Shedding of baby teeth is a cause for celebration for many kids. But, besides the tooth fairy, a dentist should also check on them to make sure the eruption of permanent teeth goes as smoothly as possible. If there are any problems during the process, early recognition and treatment can prevent many future complications. What are these irregularities, and what remedies there are for them? Read our article to find out.
Baby teeth are of vital importance during early childhood. Their main purpose is to help with solid nutrition, aid speech and give the face a normal appearance. They also reserve space for permanent teeth in the jawbone. Nevertheless, around the age of 6 children usually experience that their teeth start moving, and, eventually, fall out, to be replaced by permanent teeth. This whole process mostly takes place without any complications; however, it should be monitored by a dentist, in order to avoid tooth irregularities or decay, caused by the abnormal position of new teeth.
Tooth Shedding – Common Problems and Their Treatment
The most frequent problem that occurs in connection with tooth shedding is crowding. As mentioned above, one of the purposes of baby teeth is to reserve space for permanent teeth until they erupt. If because of trauma or decay baby teeth fall out too early, this space disappears, resulting in crowding later on. If any baby teeth fall out before the age of 4, it is recommended to consult an orthodontist, who applies a so-called space maintainer to avoid crowding of permanent teeth.
Baby teeth falling out too late can also be an issue. Erupting permanent teeth are obstructed by remaining baby teeth, making them grow in a crooked position. In rare cases, permanent teeth erupt before baby teeth are shed, resulting in what looks like two separate rows of teeth. Luckily, these problems can all be treated efficiently if discovered by an orthodontist in time.

> Data records:
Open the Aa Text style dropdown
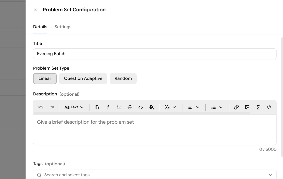This screenshot has width=283, height=179. point(74,107)
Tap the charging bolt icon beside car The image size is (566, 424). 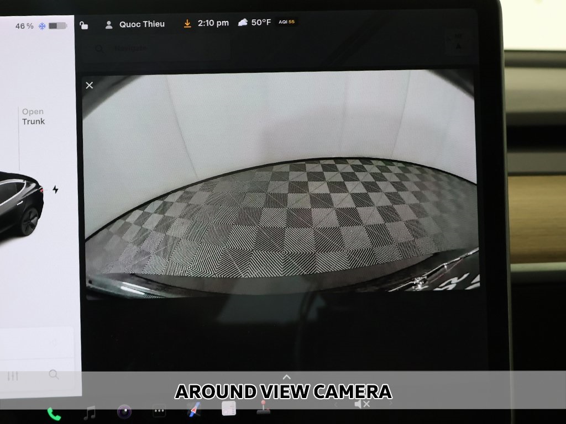55,189
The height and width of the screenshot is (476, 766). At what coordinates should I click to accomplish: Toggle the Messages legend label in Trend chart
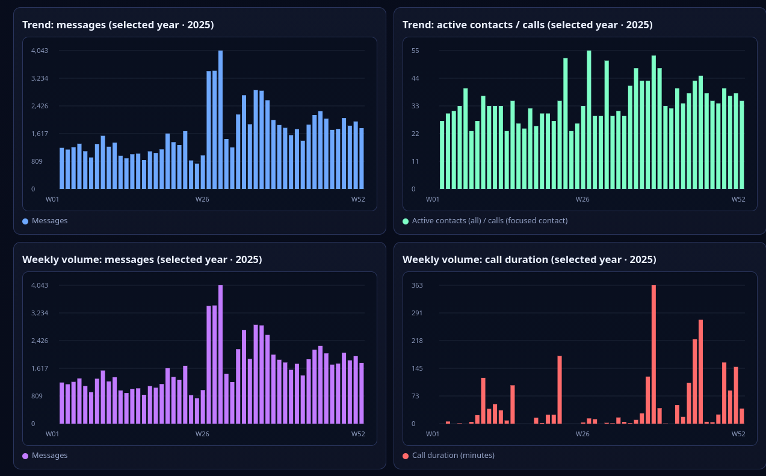[50, 221]
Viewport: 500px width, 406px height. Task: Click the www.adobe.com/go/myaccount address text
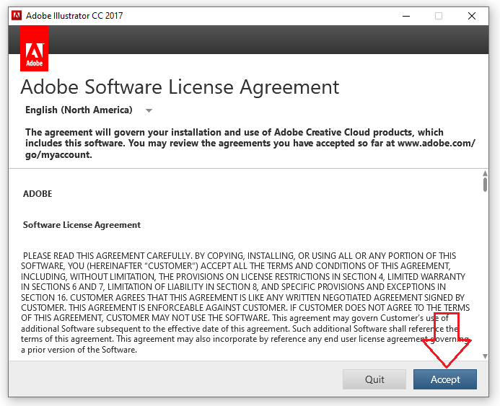click(x=435, y=144)
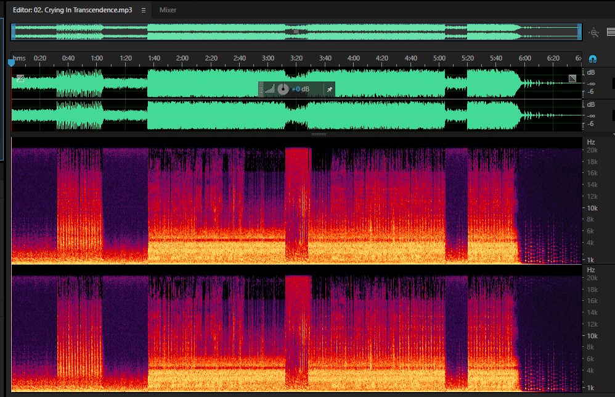Click the headphones preview icon above the dB scale

coord(593,59)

> WORK REQUEST:
Answer these questions from the text on tooth shedding, one per line:
(a) Around what age do children usually find their baby teeth starting to move and fall out?
(b) If baby teeth fall out before the age of 4, whom should you consult, and what does that person apply?
(c) What does it look like when permanent teeth erupt before the baby teeth are shed?

> PROBLEM SOLUTION:
(a) Around the age of 6.
(b) An orthodontist, who applies a space maintainer.
(c) It looks like two separate rows of teeth.